American geological data network

The National Geothermal Data System (NGDS) is an American distributed data network that collects and provides public access to digital geothermal exploration and development information. Data includes borehole temperature measurements, geothermal gradients, active faults, and geochemical analyses.

==History==
NGDS was initially funded by the United States Department of Energy Geothermal Technologies Program (awards DE-EE0001120 and DE-EE002850), as part of the American Recovery and Reinvestment Act of 2009.

The National Geothermal Data System makes use of the large collection of hard copy documents stored in state geological survey archives. These documents include maps, field notes and well logs relevant to geothermal exploration and development. Some of the information was originally gathered for use by the oil industry. NGDS facilitates the digitization of this data, and ensures that data from various sources is stored in a compatible format to facilitate standardized search terms and geospatial analyses. Participating agencies maintain ownership and control of data they contribute.

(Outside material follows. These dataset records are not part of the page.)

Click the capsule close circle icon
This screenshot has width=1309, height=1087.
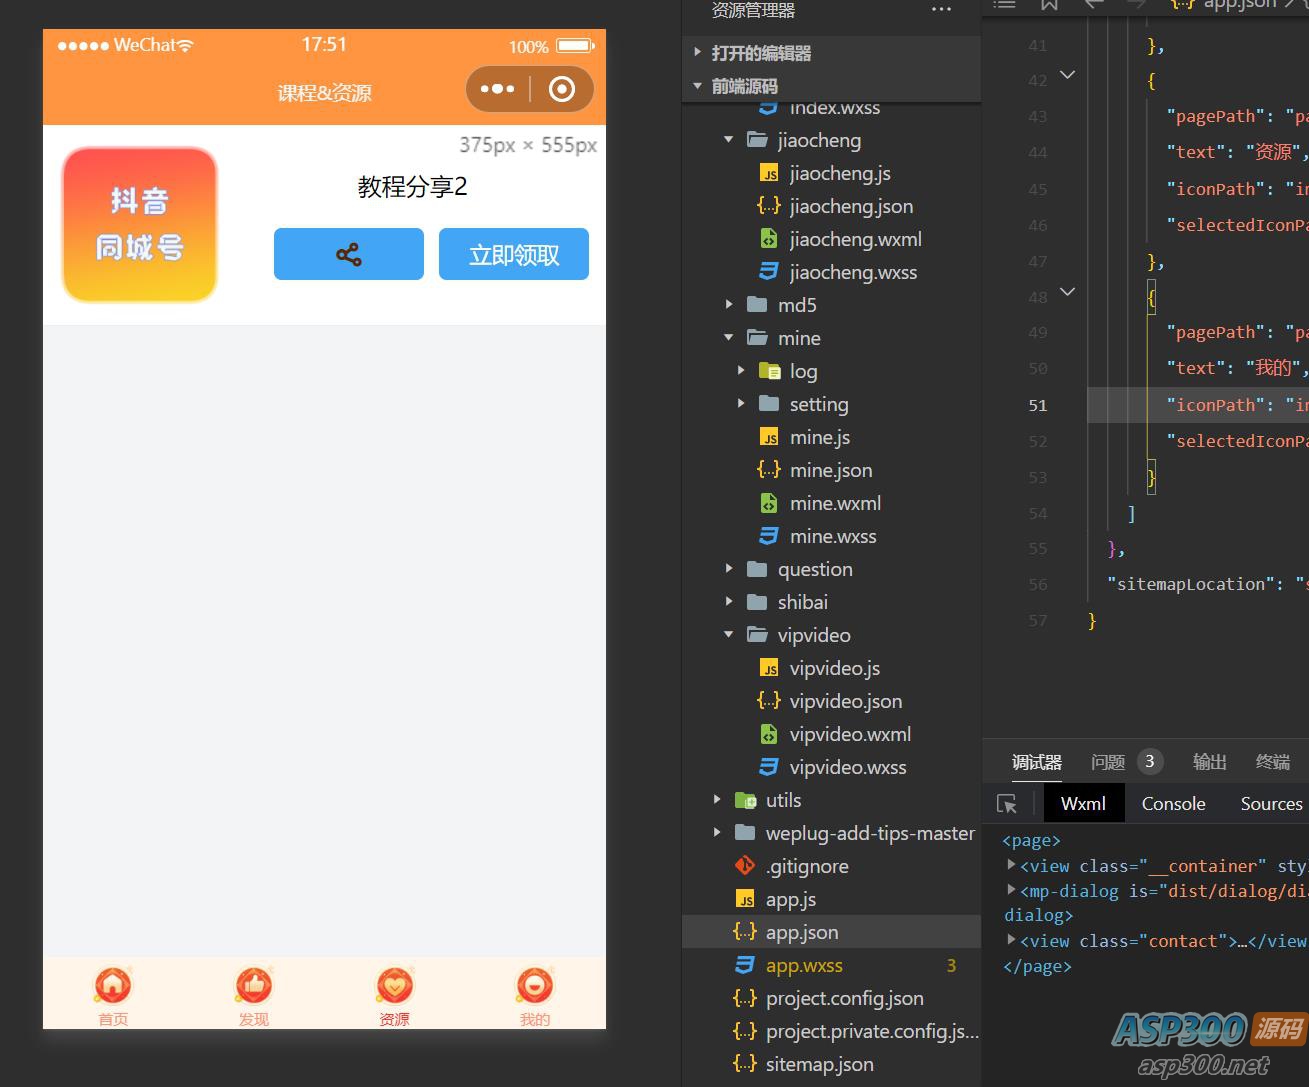[x=562, y=89]
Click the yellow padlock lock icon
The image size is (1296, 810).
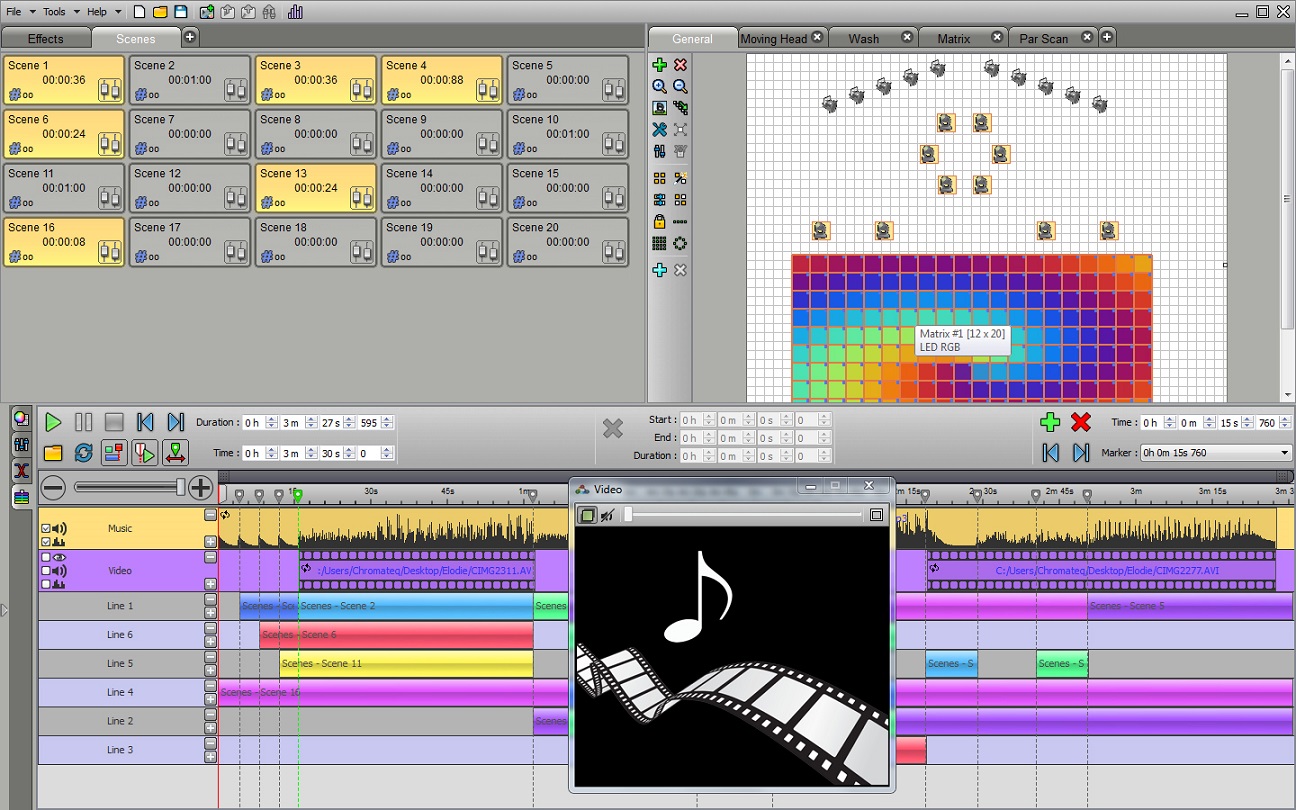pyautogui.click(x=659, y=222)
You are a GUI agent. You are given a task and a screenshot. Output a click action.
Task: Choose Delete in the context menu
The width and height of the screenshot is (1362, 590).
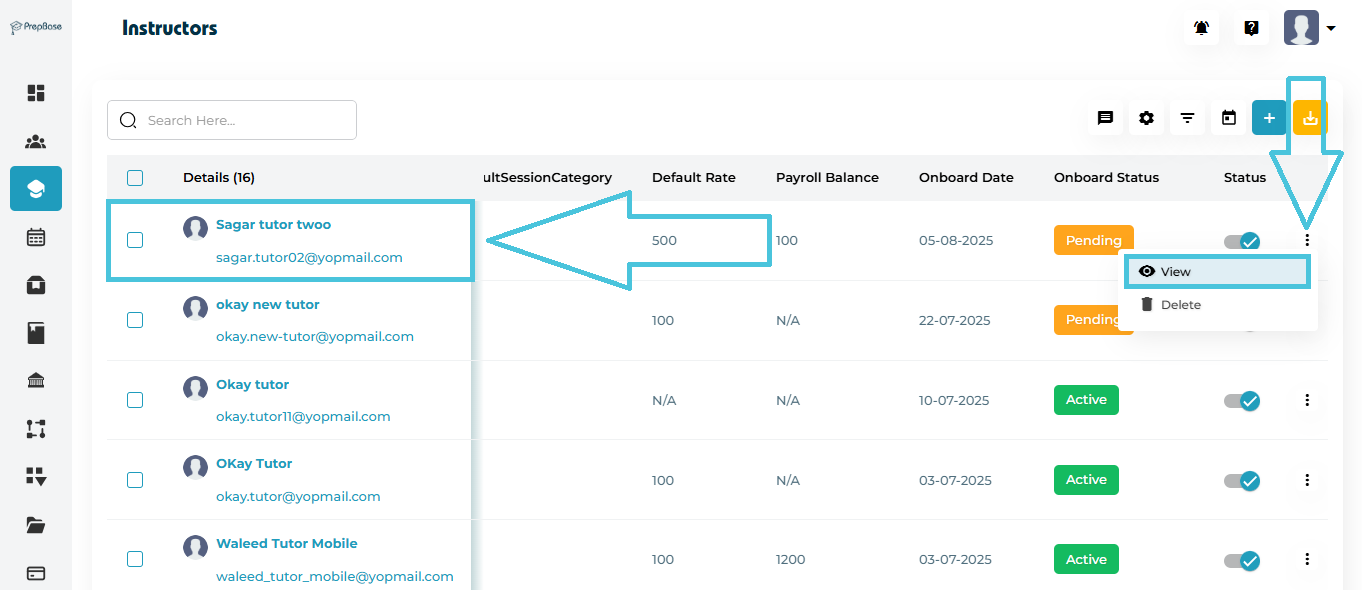(1180, 305)
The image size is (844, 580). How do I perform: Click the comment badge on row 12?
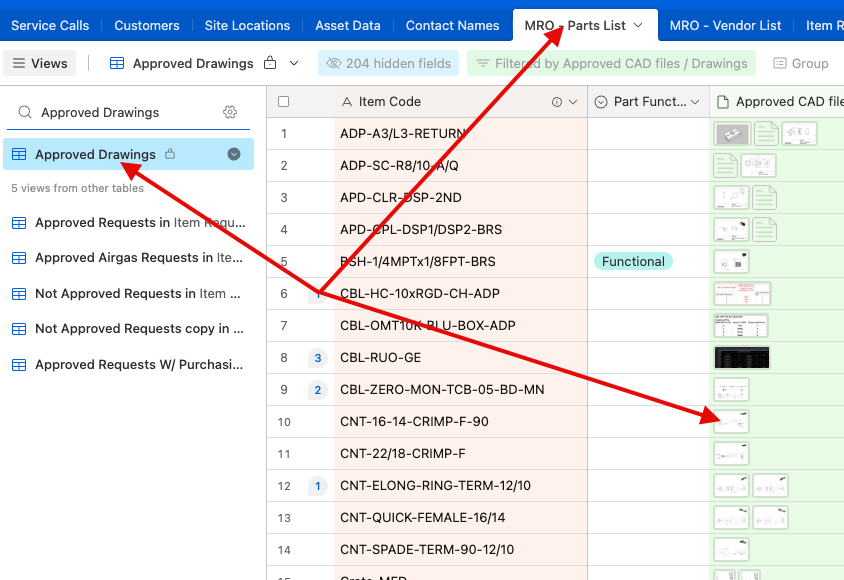318,486
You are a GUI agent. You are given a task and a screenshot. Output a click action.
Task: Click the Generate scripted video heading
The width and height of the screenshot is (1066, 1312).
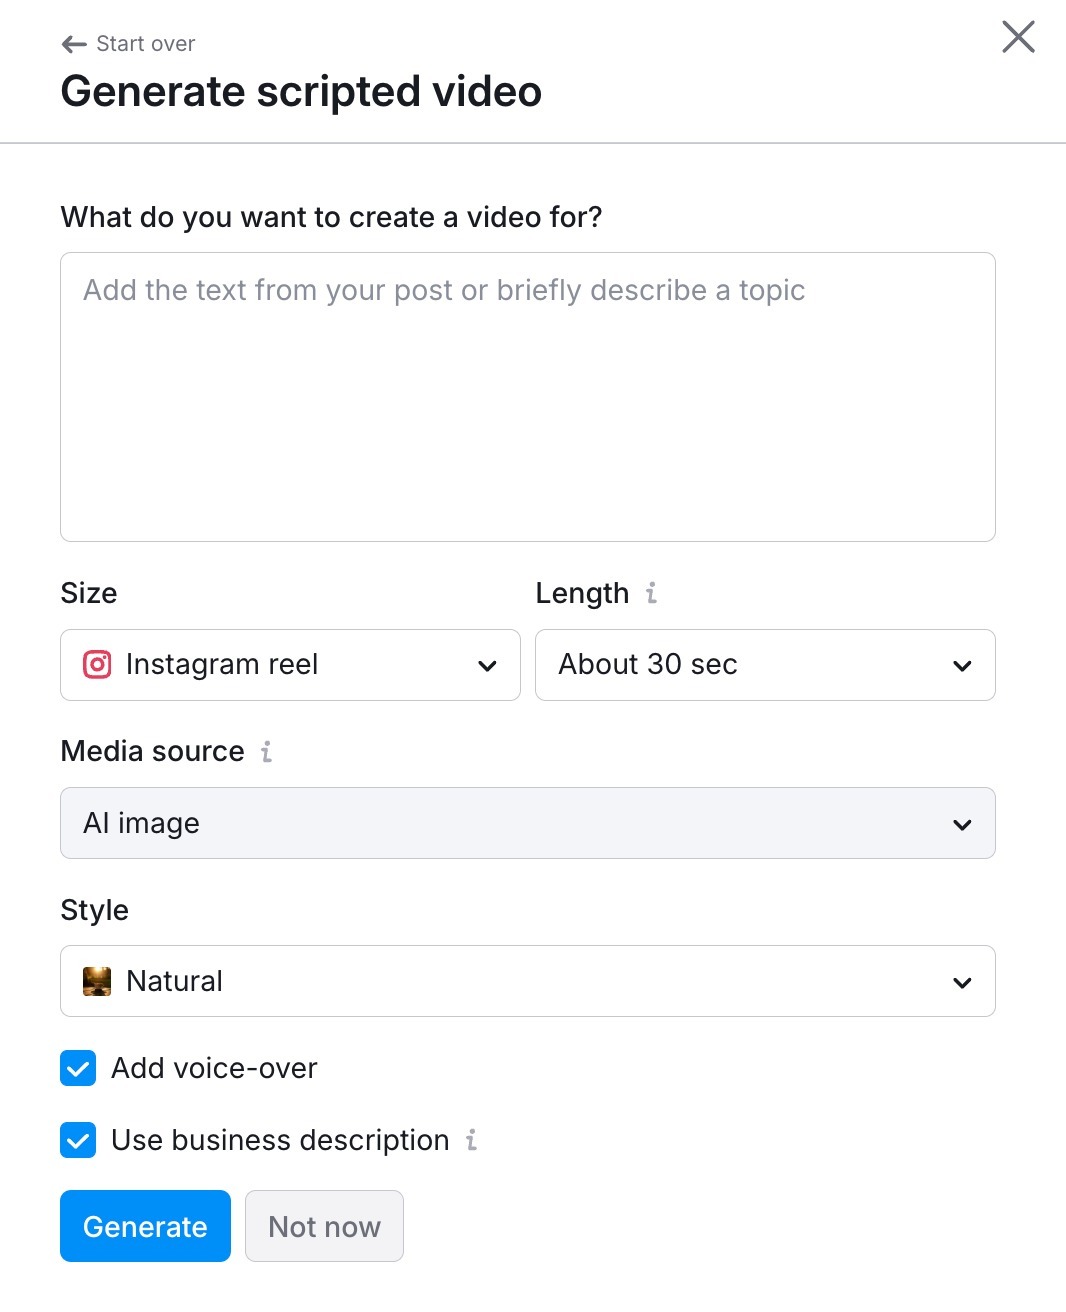(302, 91)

Once digitized, the NGDS provides free public access to the data by means of a distributed network of online databases, and also provide the public with free and open-source software with which to search and view the data.

==Participating Agencies==
NGDS primary contributors include the United States Geological Survey, Southern Methodist University, and the Association of American State Geologists.

Most agencies that contribute data to NGDS host their data on their own servers; some smaller agencies submit their data to contract-designated hubs, while still owning their data. NGDS hub states include Arizona, Illinois, Kentucky, and Nevada.

Participating agencies also submit metadata records to a central web-accessible catalog, describing the data that has been contributed to NGDS. Both NGDS data and the NGDS catalog can be accessed by common web browsers and web applications. NGDS data can also be accessed by geographic information system software applications including ArcGIS, UDig, QGIS, and GvSIG.